Zuletzt erschien die Single „Someone“:

Im September bist du auch für den offiziellen FAZEmag-Download-Mix verantwortlich. Was dürfen die Hörerinnen und Hörer erwarten, und was macht für dich einen gelungenen Mix aus?


Er startet soft-hard und endet hard-hard – also genau meine Dramaturgie. Ein guter Mix liefert Überraschungen, hält aber einen roten Faden. Ich will, dass die Leute ihn beim ersten Hören feiern und beim fünften noch neue Details entdecken.
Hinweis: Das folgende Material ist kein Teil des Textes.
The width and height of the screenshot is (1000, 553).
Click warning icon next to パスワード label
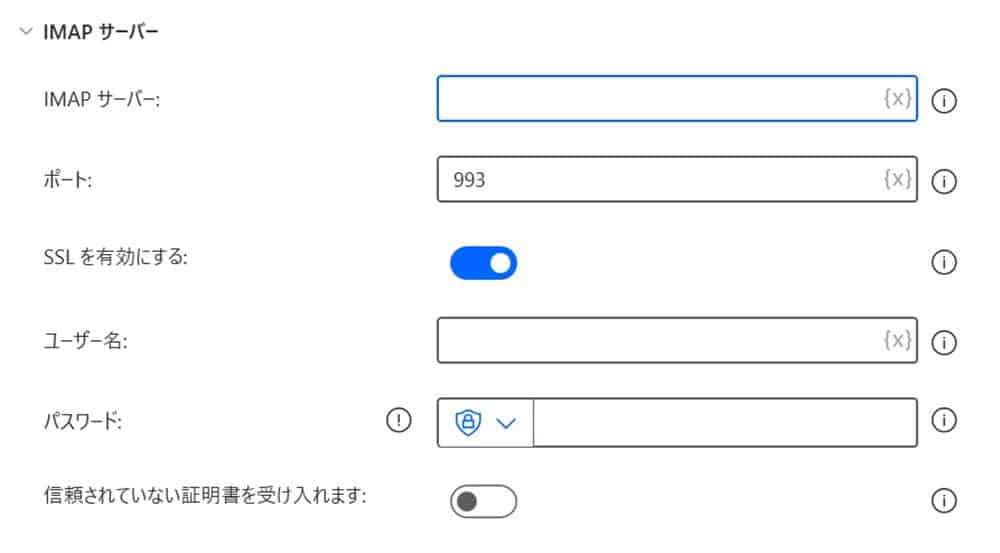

Trotz deines Erfolgs betonst du immer wieder deine Kölner Wurzeln. Was bedeutet dir die Stadt und wie beeinflusst sie deinen Sound?


Köln war schon immer ein Melting-Pot für Musik. Zwischen Technokeller, Karnevalsumzug und Falafelbude lernst du, Gegensätze zu lieben. Mein Lieblingsspot ist der Iltis-Grill, dort hole ich mir unter der Woche ein Gyros und schalte komplett ab. Das erdet immer wieder und hilft runterzukommen, wenn der Tourkalender voll ist und man selten zu Hause ist. Köln ist meine Heimat und wird es für immer bleiben.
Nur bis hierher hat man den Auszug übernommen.